The general public is more skeptical of the American dream today than at any point in roughly two decades, even in the wake of the 2008 financial crisis, according to a New York Times poll released Wednesday.

"Do you think it is possible to start out poor in this country, work hard and become rich?" the question asked.

Only 64 percent of respondents said they believe it's still possible, the lowest in almost two decades and down from the 72 percent of Americans who still believed during the depths of the financial crisis in 2009.

The Times also posed this question: Is over-regulation that could interfere with economic growth a bigger problem than too little regulation that could create an unequal distribution of wealth?

Fifty-four percent of respondents said over-regulation was the bigger problem interfering with economic growth, while 38 percent said too little regulation was the problem. Eight percent had no opinion.

The lackluster belief in the American dream may have something to do with more people finding themselves trapped in perpetual debt.

A separate survey commissioned by CreditCards.com and published Tuesday found 18 percent of respondents who are already in debt believe they will be in debt for the rest of their lives - double the percentage who expected the same in May 2013.

Another 11 percent don't expect to be out of debt until they're in their 70s. The survey found that the average age people expected to achieve freedom from debt is 53.

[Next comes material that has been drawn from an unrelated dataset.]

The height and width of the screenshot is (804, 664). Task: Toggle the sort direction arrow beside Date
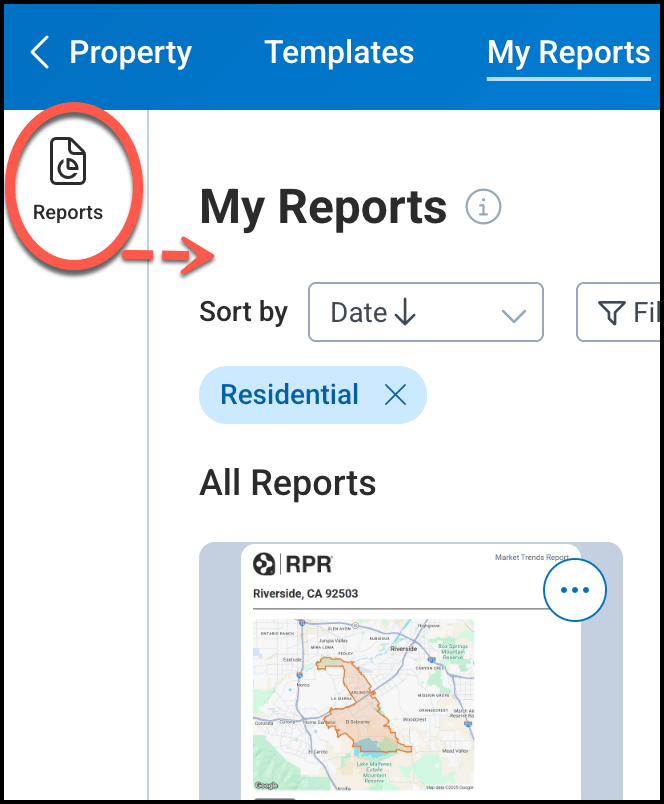coord(405,313)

"We've all seen the student loan debt numbers, and credit card debt is increasing, and even though the job market is improving it's certainly not humming along, and there is data about people's salaries not growing quite as quickly as people had hoped," said Matt Schulz, senior analyst at CreditCards.com. "You just wonder if it has all come together to create this unease."

Of the more than 160 million Americans with credit cards, each household carries an average of $15,000 in debt, and the total consumer debt is at around $11.4 trillion, including mortgages, aut loans, credit cards, and student loans, according to Debt.org.